### REQUESTS
a) According to the data processing section, how many variables does the object data_set contain?
b) Rewrite part of the data processing section with "data_set" renamed to "storm_data": begin at the words "Download and open" and stop after "names(data_set)".

### PROVIDED TEXT
Second section : Data Processing

Download and open data

Unzip file, open and store csv file into the object data_set

URL<-"https://d396qusza40orc.cloudfront.net/repdata%2Fdata%2FStormData.csv.bz2"
# download.file(URL,destfile = "./my_file.bz2",method = "curl")

data_set <- read.csv("my_file.bz2", header = TRUE, row.names = NULL,stringsAsFactors=FALSE)
# Conversion of the varibale BGN_DATE into Date 
data_set$BGN_DATE <- mdy_hms(data_set$BGN_DATE)

The object data_set contains 37 variables :

names(data_set)

##  [1] "STATE__"    "BGN_DATE"   "BGN_TIME"   "TIME_ZONE"  "COUNTY"    
##  [6] "COUNTYNAME" "STATE"      "EVTYPE"     "BGN_RANGE"  "BGN_AZI"   
## [11] "BGN_LOCATI" "END_DATE"   "END_TIME"   "COUNTY_END" "COUNTYENDN"

### MATERIAL SUPPLIED
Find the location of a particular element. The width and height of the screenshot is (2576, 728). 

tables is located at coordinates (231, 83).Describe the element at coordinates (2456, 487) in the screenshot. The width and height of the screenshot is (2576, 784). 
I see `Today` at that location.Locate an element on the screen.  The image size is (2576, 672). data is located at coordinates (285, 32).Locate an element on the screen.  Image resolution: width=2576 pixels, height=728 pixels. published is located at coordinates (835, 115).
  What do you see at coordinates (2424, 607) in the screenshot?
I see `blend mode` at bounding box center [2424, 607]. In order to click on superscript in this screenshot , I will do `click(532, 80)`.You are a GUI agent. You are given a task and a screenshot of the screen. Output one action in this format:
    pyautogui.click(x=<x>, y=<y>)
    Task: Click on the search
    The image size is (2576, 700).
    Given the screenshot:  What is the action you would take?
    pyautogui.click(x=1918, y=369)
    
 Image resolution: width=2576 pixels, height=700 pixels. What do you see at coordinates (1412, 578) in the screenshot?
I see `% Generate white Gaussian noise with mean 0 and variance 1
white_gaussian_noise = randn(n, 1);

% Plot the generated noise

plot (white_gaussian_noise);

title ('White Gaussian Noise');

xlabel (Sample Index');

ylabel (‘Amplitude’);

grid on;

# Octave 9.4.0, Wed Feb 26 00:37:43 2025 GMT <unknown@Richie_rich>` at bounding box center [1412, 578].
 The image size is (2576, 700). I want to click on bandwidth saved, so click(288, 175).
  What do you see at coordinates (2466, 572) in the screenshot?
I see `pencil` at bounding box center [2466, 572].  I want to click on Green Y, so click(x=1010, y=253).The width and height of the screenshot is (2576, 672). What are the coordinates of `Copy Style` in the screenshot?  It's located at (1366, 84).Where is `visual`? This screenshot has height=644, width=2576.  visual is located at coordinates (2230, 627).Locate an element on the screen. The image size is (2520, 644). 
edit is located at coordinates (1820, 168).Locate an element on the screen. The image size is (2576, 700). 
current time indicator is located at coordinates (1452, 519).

### RESULTS BY TASK
a) 37 variables

b)
Download and open data

Unzip file, open and store csv file into the object storm_data

URL<-"https://d396qusza40orc.cloudfront.net/repdata%2Fdata%2FStormData.csv.bz2"
# download.file(URL,destfile = "./my_file.bz2",method = "curl")

storm_data <- read.csv("my_file.bz2", header = TRUE, row.names = NULL,stringsAsFactors=FALSE)
# Conversion of the varibale BGN_DATE into Date 
storm_data$BGN_DATE <- mdy_hms(storm_data$BGN_DATE)

The object storm_data contains 37 variables :

names(storm_data)